Israel is headed toward a critical ideological junction that will force it to choose between its Jewish identity and its democratic nature.

avigdor lieberman 311 (photo credit: Ariel Jerozolimski)
avigdor lieberman 311
(photo credit: Ariel Jerozolimski)
This year finds Israel safer and wealthier than ever. During 2010, border casualties were down to a minimum and the per capita GNP is on par with many southern European countries. For this reason it saddens me that the country may soon have to give up the identity it has worked so hard to shape over the past six decades. Israel is headed toward a critical ideological junction that will force it to choose between its Jewish identity and its democratic nature. At this stage, and considering the extenuating circumstances, it can no longer keep both titles.
Armed with impressive economic achievements, the current leadership has already made up its mind; it prefers to stick to the Jewish identity and give up the commitment to being a full-fledged democracy. Last week, a Knesset motion was passed to establish a committee that would investigate the loyalty of several NGOs. These include organizations whose very existence attests to the country’s democracy.

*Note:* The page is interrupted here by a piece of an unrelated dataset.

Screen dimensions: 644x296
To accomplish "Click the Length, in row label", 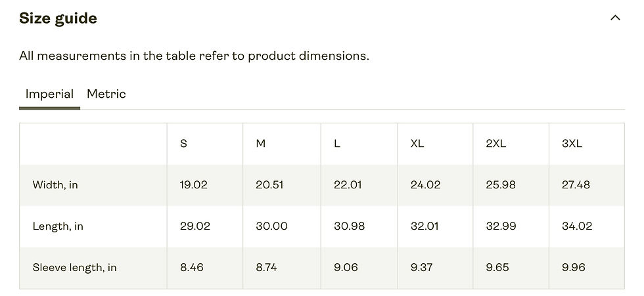I will pyautogui.click(x=58, y=226).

This is only the tip of the iceberg. The government prefers to keep control of Palestinian land in the West Bank, but doing so necessitates giving the people living on it full human and political rights. But fret not: Under our current leadership, the Palestinians are unlikely to gain their rights or their land.

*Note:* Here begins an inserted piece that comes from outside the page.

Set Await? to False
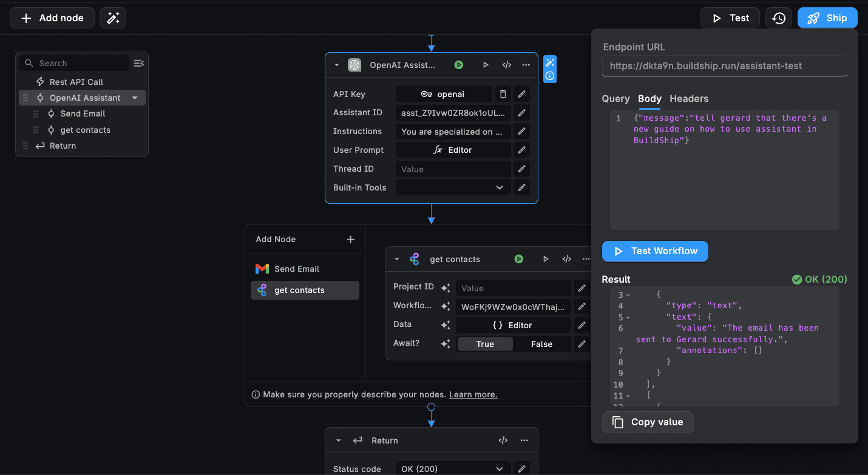Viewport: 868px width, 475px height. pyautogui.click(x=541, y=344)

IT SEEMS we are headed toward a post-democratic Jewish state in which most Jews will be able to live in financial and physical security. But what of those of us who will not tolerate a non-democratic country?
There are many who cherish their democracy at least as much as their religion. As an Israeli-born secular Jew who fought for the country’s survival on both military and diplomatic battlefields, I believe that democracy is more important than religion. This raises a number of troubling issues. What will the country do with citizens, like me, after it has surrendered its democracy? And if we choose to object to a non-democratic country, where will we find ourselves? In jail perhaps? Are there enough cells to accommodate us all?
I pray that my beloved country – the only one I ever had – will never reach this point. It will be the end of the Israel I grew up in and love so much.
So the question remains: Can the state still remain both democratic and Jewish? The answer is, not as long as Palestinian land is under Israeli control.
Six decades of life here have afforded me the ability to understand the Israeli mentality. The majority of Jews living here today prefer ownership of the West Bank to ownership of democracy. This biblical piece of land existed long before democracy was even thought of, which for many is a very powerful reason to stick to it.
To quash the momentum directing us toward this frightening junction, all those who believe in democracy as being at least as important as religion – any religion – should stand together. Only a united and democratic front can force governments to stay within the lines of Israel’s democratic nature.
The writer, a former chargé d’affaires in Turkey and ambassador to South Africa, was director-general of the Foreign Ministry between 2000 and 2001. Today he lectures at Tel Aviv University, Hebrew University and the Interdisciplinary Center, Herzliya.